Employment and Training Administration

[TA-W-50,604]

 
Cessna Aircraft Company, Wichita, KS; Notice of Negative 
Determination Regarding Application for Reconsideration

    By application of May 16, 2003, the International Association of 
Machinists and Aerospace workers, District Lodge 70, requested 
administrative reconsideration of the Department's negative 
determination regarding eligibility to apply for Trade Adjustment 
Assistance (TAA), applicable to workers and former workers of the 
subject firm. The denial notice was signed on April 17, 2003, and 
published in the Federal Register on May 7, 2003 (68 FR 24503).
    Pursuant to 29 CFR 90.18(c) reconsideration may be granted under 
the following circumstances:
    (1) If it appears on the basis of facts not previously considered 
that the determination complained of was erroneous;
    (2) If it appears that the determination complained of was based on 
a mistake in the determination of facts not previously considered; or
    (3) If in the opinion of the Certifying Officer, a mis-
interpretation of facts or of the law justified reconsideration of the 
decision.
    The petition for the workers of Cessna Aircraft Company, Wichita, 
Kansas was denied because the ``contributed importantly'' group 
eligibility requirement of Section 222(3) of the Trade Act of 1974, as 
amended, was not met.
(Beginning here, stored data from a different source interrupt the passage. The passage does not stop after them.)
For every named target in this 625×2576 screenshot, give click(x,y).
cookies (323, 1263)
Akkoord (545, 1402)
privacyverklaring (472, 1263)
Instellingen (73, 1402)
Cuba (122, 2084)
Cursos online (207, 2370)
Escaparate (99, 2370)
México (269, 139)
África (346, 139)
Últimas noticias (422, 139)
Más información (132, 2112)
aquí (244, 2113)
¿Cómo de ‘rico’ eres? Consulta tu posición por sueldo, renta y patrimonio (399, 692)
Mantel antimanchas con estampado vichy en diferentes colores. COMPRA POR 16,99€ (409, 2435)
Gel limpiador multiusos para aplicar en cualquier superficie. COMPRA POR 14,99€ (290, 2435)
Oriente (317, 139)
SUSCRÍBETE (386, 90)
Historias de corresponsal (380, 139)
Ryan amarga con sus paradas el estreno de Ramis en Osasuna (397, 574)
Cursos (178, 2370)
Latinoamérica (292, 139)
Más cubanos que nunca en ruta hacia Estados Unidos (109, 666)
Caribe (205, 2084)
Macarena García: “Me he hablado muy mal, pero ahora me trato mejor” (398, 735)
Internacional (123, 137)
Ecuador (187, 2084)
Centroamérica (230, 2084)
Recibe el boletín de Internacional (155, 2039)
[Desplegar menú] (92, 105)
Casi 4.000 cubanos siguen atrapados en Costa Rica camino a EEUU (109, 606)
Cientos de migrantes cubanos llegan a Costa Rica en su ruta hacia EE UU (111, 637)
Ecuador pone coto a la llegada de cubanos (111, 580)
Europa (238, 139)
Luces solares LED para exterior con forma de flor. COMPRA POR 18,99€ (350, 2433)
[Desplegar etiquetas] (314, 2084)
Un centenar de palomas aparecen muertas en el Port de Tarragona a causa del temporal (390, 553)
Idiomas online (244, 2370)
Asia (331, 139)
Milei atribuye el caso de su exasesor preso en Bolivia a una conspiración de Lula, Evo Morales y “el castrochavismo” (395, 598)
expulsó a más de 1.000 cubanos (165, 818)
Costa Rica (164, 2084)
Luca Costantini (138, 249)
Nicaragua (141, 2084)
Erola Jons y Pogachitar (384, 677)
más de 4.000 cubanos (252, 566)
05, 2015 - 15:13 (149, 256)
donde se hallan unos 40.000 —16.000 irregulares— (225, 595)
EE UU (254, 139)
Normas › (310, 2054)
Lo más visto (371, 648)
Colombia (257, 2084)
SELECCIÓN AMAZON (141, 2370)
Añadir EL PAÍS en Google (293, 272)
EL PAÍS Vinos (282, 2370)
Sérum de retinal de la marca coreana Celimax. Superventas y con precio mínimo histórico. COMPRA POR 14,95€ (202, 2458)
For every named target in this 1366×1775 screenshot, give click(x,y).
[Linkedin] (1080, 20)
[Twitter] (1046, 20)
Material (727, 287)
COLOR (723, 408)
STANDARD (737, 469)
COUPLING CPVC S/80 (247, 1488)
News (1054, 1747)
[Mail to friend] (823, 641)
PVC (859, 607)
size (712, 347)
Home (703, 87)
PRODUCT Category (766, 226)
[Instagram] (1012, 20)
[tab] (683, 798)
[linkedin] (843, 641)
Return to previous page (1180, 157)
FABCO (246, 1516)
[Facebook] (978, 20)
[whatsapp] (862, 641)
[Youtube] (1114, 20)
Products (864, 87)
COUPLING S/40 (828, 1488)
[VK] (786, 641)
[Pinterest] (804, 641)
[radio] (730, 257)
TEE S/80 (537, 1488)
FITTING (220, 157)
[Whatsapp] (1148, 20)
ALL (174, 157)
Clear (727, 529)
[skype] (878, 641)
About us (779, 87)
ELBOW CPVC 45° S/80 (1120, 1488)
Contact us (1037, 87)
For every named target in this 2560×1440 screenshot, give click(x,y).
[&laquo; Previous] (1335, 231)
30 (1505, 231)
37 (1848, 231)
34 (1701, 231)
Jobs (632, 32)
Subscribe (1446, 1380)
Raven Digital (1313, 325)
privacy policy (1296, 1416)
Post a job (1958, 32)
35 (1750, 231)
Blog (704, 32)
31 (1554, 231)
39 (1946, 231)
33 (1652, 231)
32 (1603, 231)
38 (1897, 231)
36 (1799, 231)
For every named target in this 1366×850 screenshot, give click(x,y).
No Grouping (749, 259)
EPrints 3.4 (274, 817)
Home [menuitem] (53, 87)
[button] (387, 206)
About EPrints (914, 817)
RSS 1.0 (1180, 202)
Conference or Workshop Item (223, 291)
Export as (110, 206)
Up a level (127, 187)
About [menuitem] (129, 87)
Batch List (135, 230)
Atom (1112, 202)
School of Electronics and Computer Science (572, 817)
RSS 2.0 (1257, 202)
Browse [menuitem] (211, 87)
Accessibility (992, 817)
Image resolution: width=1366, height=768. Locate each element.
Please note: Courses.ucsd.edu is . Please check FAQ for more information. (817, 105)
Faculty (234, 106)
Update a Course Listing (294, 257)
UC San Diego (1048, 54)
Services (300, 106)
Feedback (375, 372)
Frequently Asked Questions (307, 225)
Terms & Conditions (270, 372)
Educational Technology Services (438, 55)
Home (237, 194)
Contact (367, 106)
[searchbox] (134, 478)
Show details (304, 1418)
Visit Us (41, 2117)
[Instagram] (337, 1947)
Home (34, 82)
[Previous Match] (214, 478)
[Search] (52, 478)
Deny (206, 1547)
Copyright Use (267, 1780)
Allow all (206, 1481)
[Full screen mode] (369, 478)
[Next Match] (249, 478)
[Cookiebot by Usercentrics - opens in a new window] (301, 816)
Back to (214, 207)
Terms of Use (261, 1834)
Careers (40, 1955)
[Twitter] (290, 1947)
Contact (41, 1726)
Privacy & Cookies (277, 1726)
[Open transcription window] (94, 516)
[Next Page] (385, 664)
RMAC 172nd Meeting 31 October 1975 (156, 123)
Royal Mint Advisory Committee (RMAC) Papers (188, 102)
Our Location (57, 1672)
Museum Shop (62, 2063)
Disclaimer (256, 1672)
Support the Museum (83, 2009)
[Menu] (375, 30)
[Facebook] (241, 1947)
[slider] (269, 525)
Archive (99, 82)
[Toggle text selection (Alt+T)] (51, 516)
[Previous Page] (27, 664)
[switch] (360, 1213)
The company did not import business jet aircraft 
in the relevant period, nor did they shift production to a foreign 
facility.
    The union alleges that the company shifted production of ``sections 
of the tail and wing assembly of the CJ-3 and Citation Soverence'' to 
Canada, and that ``this work is normally performed by'' subject firm 
workers.
    Contact with the company in regard to this allegation revealed 
that, although the company did outsource these components to Canada, 
they were never produced at the Wichita facility, thus this production 
is irrelevant to the investigation.
    The union also alleged that airplane parts competitive with those 
produced in Wichita are now being produced in ``Poland, Czechoslovakia, 
and Mexico.''
    In response to this allegation, a company official stated that the 
company outsourced an insignificant amount of production to Poland, 
comprising a negligible amount of total annual production at the 
Wichita plant. The official also stated that, although Czechoslovakia 
is currently being considered as a potential outsourcing location, the 
company has not yet imported or used any products produced in that 
country. The official also stated that Mexico is currently not a 
serious consideration in terms of outsourcing production for the 
company.

Conclusion

    After review of the application and investigative findings, I 
conclude that there has been no error or misinterpretation of the law 
or of the facts which would justify reconsideration of the Department 
of Labor's prior decision. Accordingly, the application is denied.

    Signed at Washington, DC this 3rd day of June, 2003
Elliott S. Kushner,
Certifying Officer, Division of Trade Adjustment Assistance.